Nursing-home quality gets its close-up

This article was originally published in Crain’s Health Pulse.

New York area hospitals are preparing to accept mandatory bundled payments from Medicare for knee and hip replacements, a change that puts pressure on the nearly 600 local nursing homes where patients may go for rehab after surgery.

Launching on April 1, the initiative accelerates Medicare’s move toward value-based payments and requires hospitals to pay close attention to their post-acute care referrals to skilled-nursing facilities and home health agencies.

As hospitals narrow their networks of preferred providers, rehab facilities will increasingly be asked to demonstrate that they outperform peers in preventing readmissions and post-operative complications, said Joseph Tomaino, a principal in Grassi & Co.’s health care management consulting practice.

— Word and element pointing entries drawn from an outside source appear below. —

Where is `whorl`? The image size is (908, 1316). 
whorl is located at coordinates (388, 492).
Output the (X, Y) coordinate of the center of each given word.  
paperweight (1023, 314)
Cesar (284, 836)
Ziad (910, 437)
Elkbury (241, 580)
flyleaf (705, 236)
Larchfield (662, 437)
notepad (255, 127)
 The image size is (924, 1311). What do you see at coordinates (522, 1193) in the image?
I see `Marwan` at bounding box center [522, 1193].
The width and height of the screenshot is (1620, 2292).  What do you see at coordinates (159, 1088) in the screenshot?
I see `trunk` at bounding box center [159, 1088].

Nursing homes are still paid per day, so they’ll need more referrals to offset declining length of stays, he said.

“You’re getting less revenue,” Tomaino said. “The only way that works is if [hospitals] reduce [their] partners from 20 to five nursing homes.”

The consulting firm BDO is advising health care clients to analyze the total cost of episodes of care to weed out laggards. In a recent case study, a hospital client’s analysis found the two skilled-nursing facilities that were receiving its highest volume of patients had higher costs, longer average LOS and readmission rates of more than 20%, well above the 16.6% national benchmark.

“It becomes very Darwinian, and survival of the fittest truly kicks in,” said Patrick Pilch, a BDO consulting managing director, who leads the firm’s health care advisory practice.

CMS recently waived the requirement that patients must have a three-day hospital stay for Medicare to reimburse care at a skilled-nursing facility. The catch: Medicare will honor the waiver only if the patient is referred to a SNF awarded three or more stars from CMS’ rating system, which reflect health inspections, staffing and quality measures.

That could be a death sentence for facilities with one or two stars, said Dr. David Friend, chief transformation officer at BDO. In the New York area, 23% of nursing homes have one- or two-star ratings, according to a Modern Healthcare analysis of CMS data.

Some SNFs will have to make substantial investments to get to a three-star rating, hiring new staff and addressing metrics, such as the portion of patients who report new pressure sores or falls with major injury. That will cut into margins even as these lower-rated facilities see referrals fall, Friend said.

“The winning SNF is going to get more business and be profitable,” he said. “The losing SNF is going to go out of business.”